I’m planning to gather quarterly to recognize and celebrate written art imagining our near future world. And start by focusing on two categories:
Any published short story (say, under 10,000 words) from the prior quarter
Any fragment (under 1,000 words) written by someone in the community and not previously published more than a quarter ago
The goal of the first category is to cast the widest net across recent published writing. The goal of the second category is to encourage creative writing in the community itself.
So:
Join on April 24th to select and celebrate: Come join on Thursday April 24th in Brooklyn Heights from 6-8pm (event link to register) where we will select and celebrate:
The best short fiction (< 10,000 words) writing published anywhere between January and March 2025 that imagines life in our near future world. I’m putting up $500 for the best piece.
The best ‘Fragment of the Future’, a very short less than 1,000 word piece imagining an encounter, emotion, or brief story of life in our near future world written by someone (maybe you) as part of this project. I’m putting up $250 for the best piece.
Ahead of April 24th, here are further ways to help out or get involved.
Recommend a short story published between January and March 2025 for consideration for our prize. $100 award to the first person who recommends the short story we select. Recommend using this form by April 21st.

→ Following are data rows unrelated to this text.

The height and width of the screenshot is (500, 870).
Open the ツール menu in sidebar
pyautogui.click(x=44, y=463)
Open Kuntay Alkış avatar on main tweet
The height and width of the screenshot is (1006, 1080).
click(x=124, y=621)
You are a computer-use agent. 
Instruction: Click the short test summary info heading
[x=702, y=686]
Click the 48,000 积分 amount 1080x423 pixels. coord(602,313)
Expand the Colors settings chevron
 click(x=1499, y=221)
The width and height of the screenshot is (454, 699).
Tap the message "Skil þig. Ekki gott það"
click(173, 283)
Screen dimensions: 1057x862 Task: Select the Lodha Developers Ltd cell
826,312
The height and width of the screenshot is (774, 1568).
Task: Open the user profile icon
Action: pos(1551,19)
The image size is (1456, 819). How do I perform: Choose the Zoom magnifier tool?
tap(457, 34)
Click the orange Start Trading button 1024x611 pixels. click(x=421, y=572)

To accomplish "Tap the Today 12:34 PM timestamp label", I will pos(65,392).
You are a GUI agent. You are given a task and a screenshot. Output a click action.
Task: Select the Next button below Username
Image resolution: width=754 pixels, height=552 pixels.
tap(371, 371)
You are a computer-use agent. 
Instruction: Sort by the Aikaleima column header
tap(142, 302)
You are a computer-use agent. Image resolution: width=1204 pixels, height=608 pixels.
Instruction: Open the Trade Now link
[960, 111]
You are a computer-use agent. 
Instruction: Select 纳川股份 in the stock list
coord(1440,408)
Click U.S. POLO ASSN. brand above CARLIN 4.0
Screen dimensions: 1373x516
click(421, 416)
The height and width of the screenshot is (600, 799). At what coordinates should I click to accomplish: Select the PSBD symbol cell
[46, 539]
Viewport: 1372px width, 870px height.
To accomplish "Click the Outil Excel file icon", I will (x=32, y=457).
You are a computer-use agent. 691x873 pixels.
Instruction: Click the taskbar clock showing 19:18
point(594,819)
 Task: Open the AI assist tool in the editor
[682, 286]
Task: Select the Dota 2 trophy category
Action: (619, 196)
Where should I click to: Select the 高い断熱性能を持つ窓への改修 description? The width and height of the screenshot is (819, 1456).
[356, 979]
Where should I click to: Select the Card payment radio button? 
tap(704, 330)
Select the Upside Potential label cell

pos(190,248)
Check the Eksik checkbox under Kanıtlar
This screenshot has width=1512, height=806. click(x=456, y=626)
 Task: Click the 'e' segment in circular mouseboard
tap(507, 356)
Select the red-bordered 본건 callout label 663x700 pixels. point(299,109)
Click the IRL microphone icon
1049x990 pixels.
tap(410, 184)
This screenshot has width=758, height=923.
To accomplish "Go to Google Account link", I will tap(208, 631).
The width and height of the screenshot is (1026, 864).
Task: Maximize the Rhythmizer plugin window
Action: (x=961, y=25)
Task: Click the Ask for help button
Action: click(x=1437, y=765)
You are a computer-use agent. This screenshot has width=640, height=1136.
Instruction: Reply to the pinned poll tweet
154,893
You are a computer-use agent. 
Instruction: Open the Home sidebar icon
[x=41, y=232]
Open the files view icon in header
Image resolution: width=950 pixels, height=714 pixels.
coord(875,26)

Submit your own: Write and share your ‘Fragment of the Future’, a quick < 1,000 word piece. Submit using this form by April 21st.
Share with others: Please pass on the word to friends and communities that may be interested. You can share this email or pass on the website artnearfuture.world.
Help: And if you’d like to be more involved – in helping set up the event on the 24th, curate art, take this more online, or bring this further to life and scale – please write: art.near.future.world@gmail.com.
Follow: I’m excited to organize and plan this further. Subscribe to this Substack which I’ll use for planning and updates.
I’m not quite sure what shape this celebration and work will take. I hope you join in imagining and making it real.